Steve Barwick: what will happen to devolution in 2020?


Category: devoComment

DevoConnect have long been advocates of Devo 3.0 – the need for a new wave of devolution following the regional approach of the noughties and the only partially completed programme of Metro Mayor deals started in the middle of this decade. No one has 2020 vision but it’s possible that we’re standing on the cusp of a new decade which will see a renewed commitment to, dare we say it, “get devolution done”.

Last week’s Queen’s Speech flagged up the new Government’s determination to publish a Devolution White Paper setting out their strategy “to unleash the potential of our regions, which will include plans for… levelling up powers and investment in the regions across England and allowing each part of the country to decide its own destiny.”
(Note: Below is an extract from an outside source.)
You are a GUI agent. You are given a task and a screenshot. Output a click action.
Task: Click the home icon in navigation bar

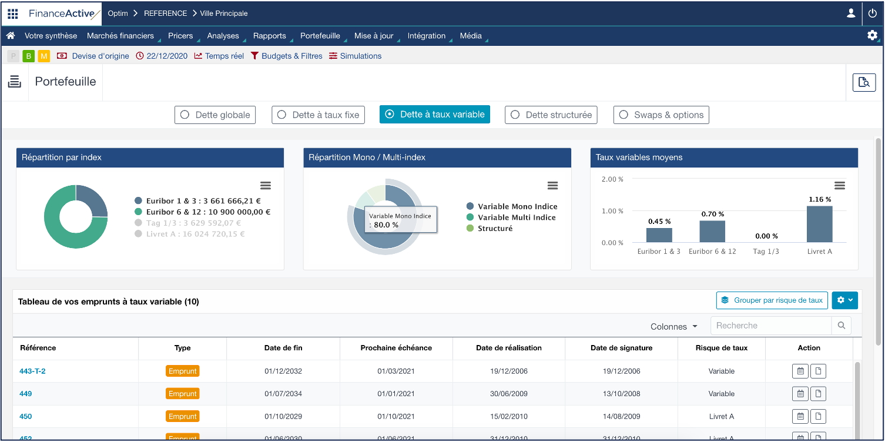[x=10, y=36]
These are bold claims but already senior northern Conservative MPs such as Kevin Hollinrake are tweeting their delight that “the Gov’t is poised to support @NPAPPG pleas for 30-year, £70bn investment in Northern infrastructure.” Using the hashtag #UniteAndLevelUp signifies there is genuine confidence that there has been a major change of heart.
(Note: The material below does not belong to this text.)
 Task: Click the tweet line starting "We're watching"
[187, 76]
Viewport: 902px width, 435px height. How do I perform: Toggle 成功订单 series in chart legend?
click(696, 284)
Of course, this commitment is massively boosted by the Conservative’s General Election success in Labour’s heartlands in the north and midlands. Delivery of visible improvement in a string of post-industrial towns is now essential. But it helps that Boris Johnson was Mayor of London for two terms as well. The economic rationale for devolution is clear too and was laid out plainly in the Notes to the Queen’s Speech: “All of the largest non-capital cities in the UK, with the exception of Bristol, are less productive than would be expected for their size and huge potential.”

What of the detail though? Of course, that is all to come but there will clearly be more Mayors and a renewed emphasis on the Northern Powerhouse, Midlands Engine, and Western Gateway strategies. There is a suggestion that deals will be done across the whole of England so the 63% of the population currently without a devolution deal benefit too. That will be a challenge in more rural areas if an elected Mayor remains a ‘must have’ in order to make progress.

There are other key questions. Will all Whitehall Departments commit to the process so we see. for example, adult skills funding and powers properly devolved and soon? What about the perennial question of fiscal devolution, something that was a key concern of the former Mayor of London? At a more strategic level, will Conservative MPs – and the PM – be happy to see new funding and powers being delegated to predominantly and increasingly powerful Labour Metro Mayors or will they seek to bypass these and go direct to the respective towns or via LEPs?

Of course, the biggest question right now is when will we see the White Paper? After all, May’s Devolution Framework was promised by a succession of Secretaries of State over a number of years. The hope is that although Brexit will not really be ‘done’ by January 31st at least there will be time for other Government commitments to be seen through. Happy Devo2020!